Notwithstanding the preceding, the provision for taxes based on the income or profits of, and the depreciation and amortization and other non-cash charges of, a Restricted Subsidiary of the Company shall be added to Consolidated Net Income to compute Consolidated Cash Flow of the Company only to the extent that a corresponding amount would be permitted at the date of determination to be dividended to the Company by such Restricted Subsidiary without prior approval (that has not been obtained), pursuant to the terms of its charter and all agreements, instruments, judgments, decrees, orders, statutes, rules and governmental regulations applicable to that Subsidiary or its stockholders (other than restrictions in effect on the Issue Date and other than restrictions that are created or exist in compliance with the covenant under the caption “—Certain Covenants—Dividend and Other Payment Restrictions Affecting Subsidiaries”).

 

Consolidated Net Income” means, with respect to any specified Person for any period, the aggregate of the Net Income of such Person and its Restricted Subsidiaries for such period, on a consolidated basis, determined in accordance with GAAP; provided that:

 

(1) the Net Income (but not loss) of any Person that is accounted for by the equity method of accounting shall be included only to the extent of the amount of dividends or distributions paid in cash to the specified Person or a Restricted Subsidiary thereof;

 

(2) the Net Income of any Restricted Subsidiary shall be excluded to the extent that the declaration or payment of dividends or similar distributions by that Restricted Subsidiary of that Net Income is not at the date of determination permitted without any prior governmental approval (that has not been obtained) or, directly or indirectly, by operation of the terms of its charter or any agreement, instrument, judgment, decree, order, statute, rule or governmental regulation applicable to that Restricted Subsidiary or its stockholders (other than restrictions in effect on the Issue Date and other than restrictions that are created or exist in compliance with the covenant under the caption “Dividends and other payment restrictions affecting subsidiaries”);

 

(3) the Net Income (but not loss) of any Unrestricted Subsidiary shall be excluded, whether or not distributed to the specified Person or one of its Subsidiaries; and

 

(4) the cumulative effect of a change in accounting principles shall be excluded.

§ **WRITTEN INSTRUCTION**: How would you rewrite the paragraph of the excerpted passage that begins "Notwithstanding the preceding" as a shorter paragraph that keeps its main facts? The lines after the excerpted passage have no part in what is asked here.

§ **COLLECTED MATERIAL**:
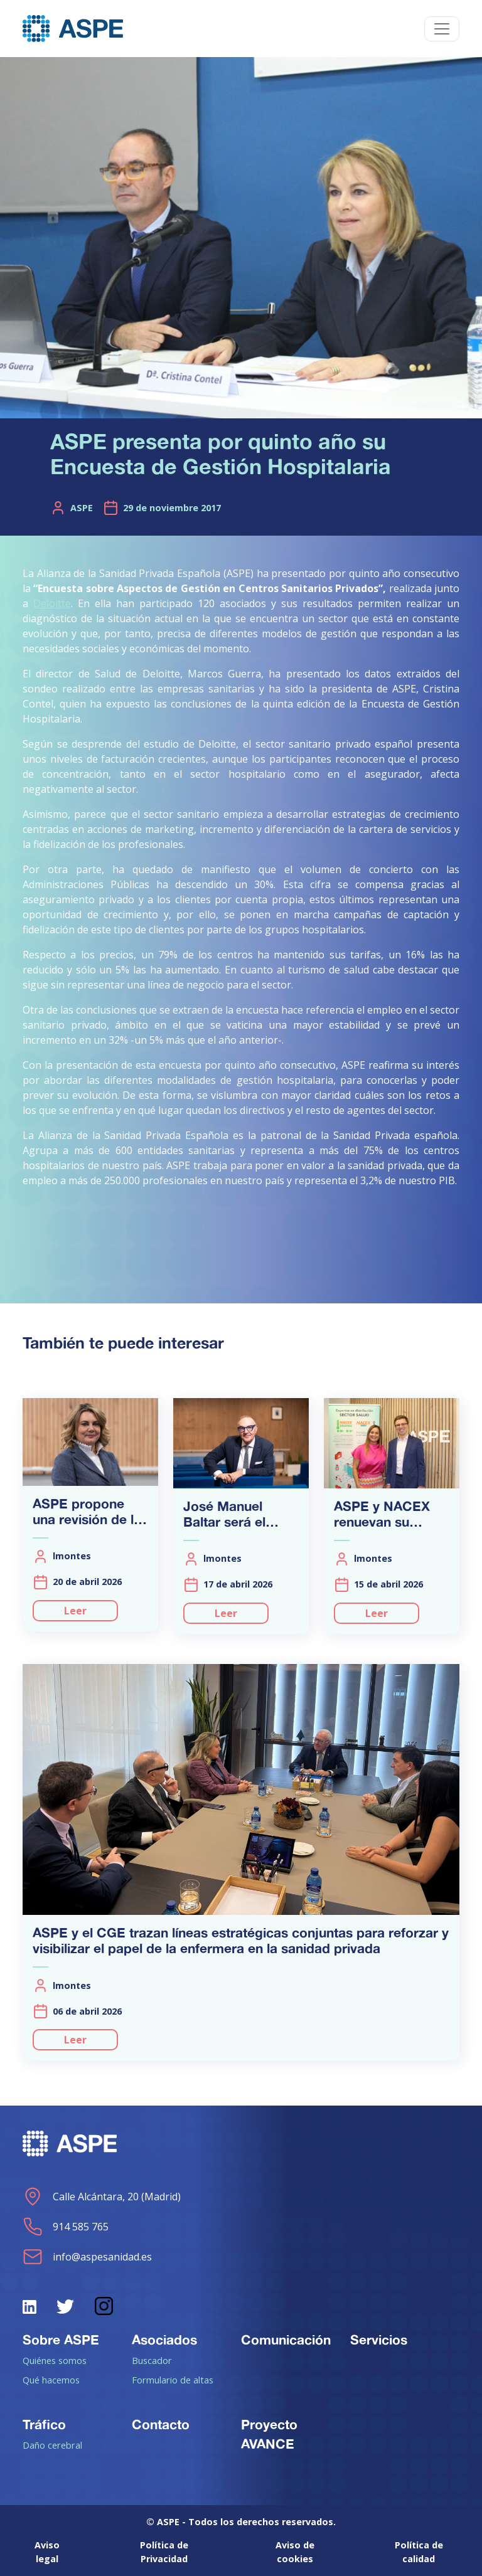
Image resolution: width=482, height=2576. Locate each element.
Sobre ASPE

§ **ANSWER TO THIS PROBLEM**: A Restricted Subsidiary's tax provision, depreciation, amortization and other non-cash charges are added to Consolidated Net Income to compute the Company's Consolidated Cash Flow only to the extent that the subsidiary could, at the date of determination, pay an equal amount to the Company as a dividend without prior approval that has not been obtained. This limit applies under the subsidiary's charter and any agreements, instruments, judgments, decrees, orders, statutes, rules or governmental regulations that apply to it or its stockholders. It excludes restrictions in effect on the Issue Date and restrictions that comply with the "Dividend and Other Payment Restrictions Affecting Subsidiaries" covenant.